(Dataset entries)
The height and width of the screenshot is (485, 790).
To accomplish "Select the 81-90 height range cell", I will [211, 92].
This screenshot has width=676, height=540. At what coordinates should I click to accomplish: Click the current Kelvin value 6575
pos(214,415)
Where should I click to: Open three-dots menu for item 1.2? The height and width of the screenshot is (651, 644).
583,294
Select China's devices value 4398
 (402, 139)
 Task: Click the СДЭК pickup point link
--
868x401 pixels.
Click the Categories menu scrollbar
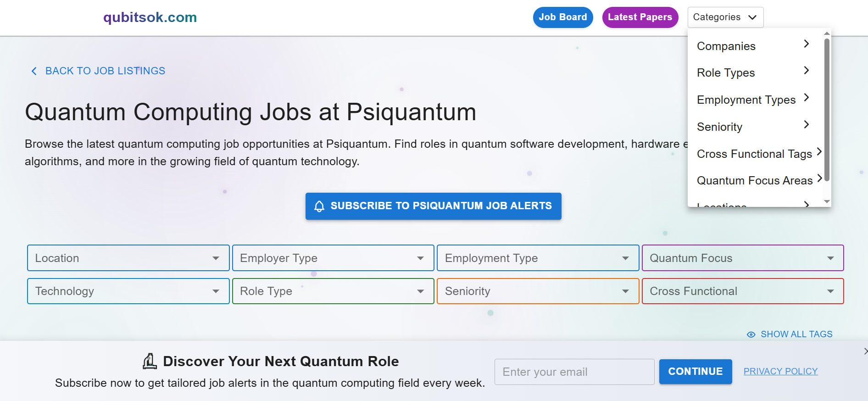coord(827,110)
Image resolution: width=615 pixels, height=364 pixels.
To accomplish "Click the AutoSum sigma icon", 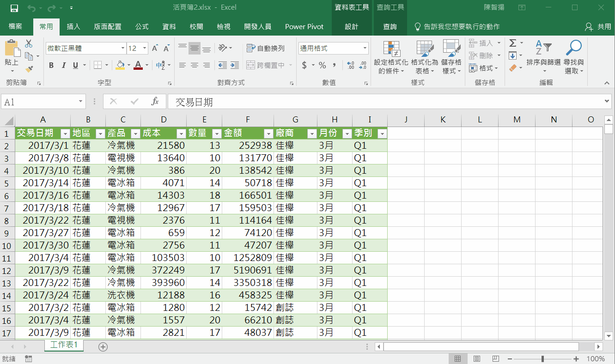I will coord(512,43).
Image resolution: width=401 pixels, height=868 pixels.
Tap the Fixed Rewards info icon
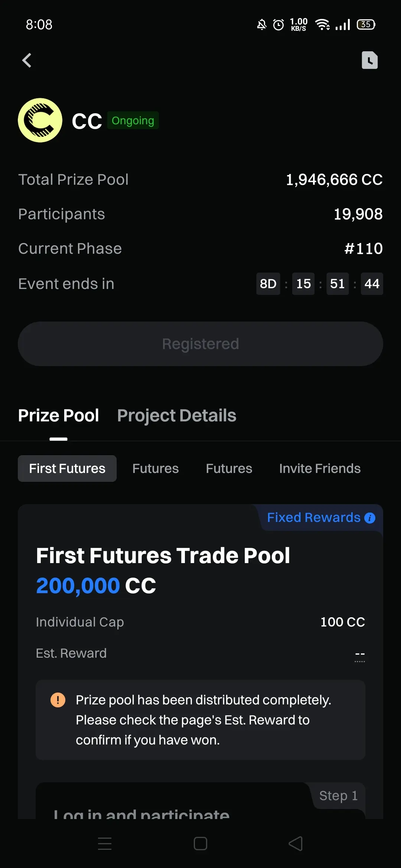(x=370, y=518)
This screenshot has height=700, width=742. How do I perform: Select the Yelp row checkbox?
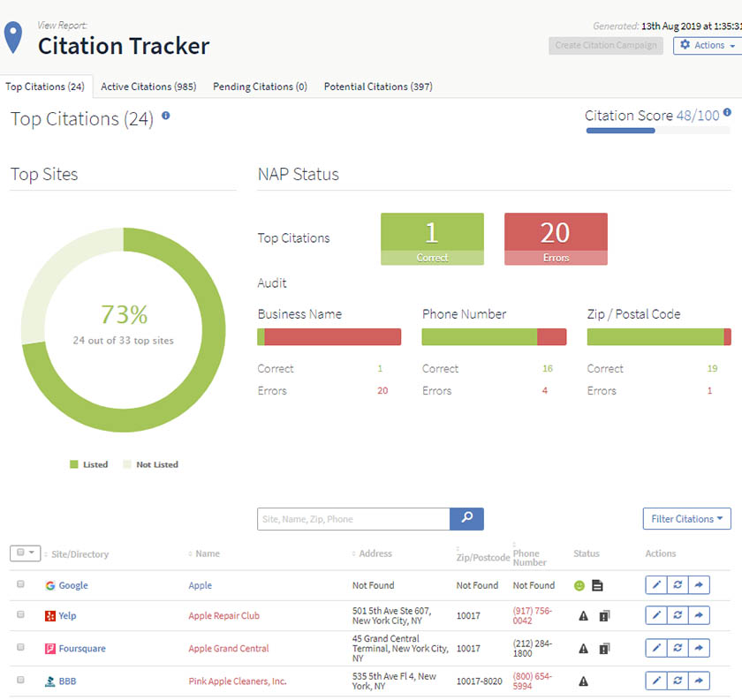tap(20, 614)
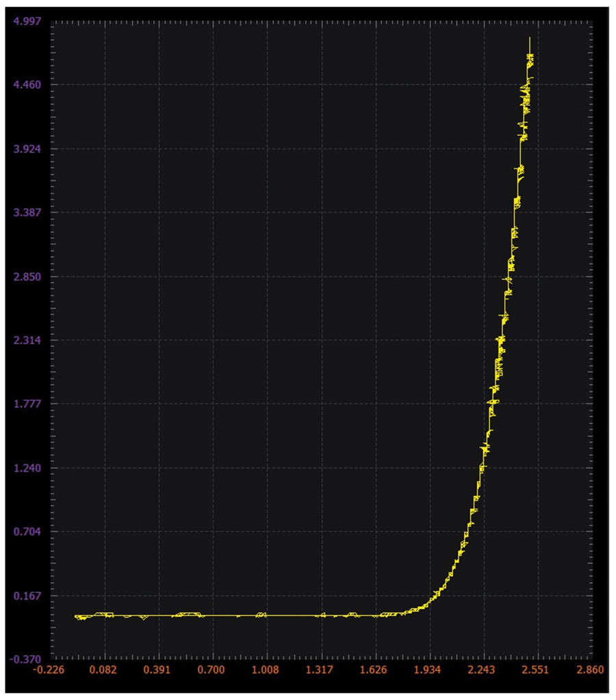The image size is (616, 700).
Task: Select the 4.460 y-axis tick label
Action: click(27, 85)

» **Your assignment**: Retype only the lines above between the line with "Where should I" and the line with "Task: Click the СДЭК pickup point link", counting those two lines as well, and keep every character as it is.

» **Expected answer**:
Where should I click to: Open three-dots menu for item 1.2? The height and width of the screenshot is (651, 644).
583,294
Select China's devices value 4398
 (402, 139)
 Task: Click the СДЭК pickup point link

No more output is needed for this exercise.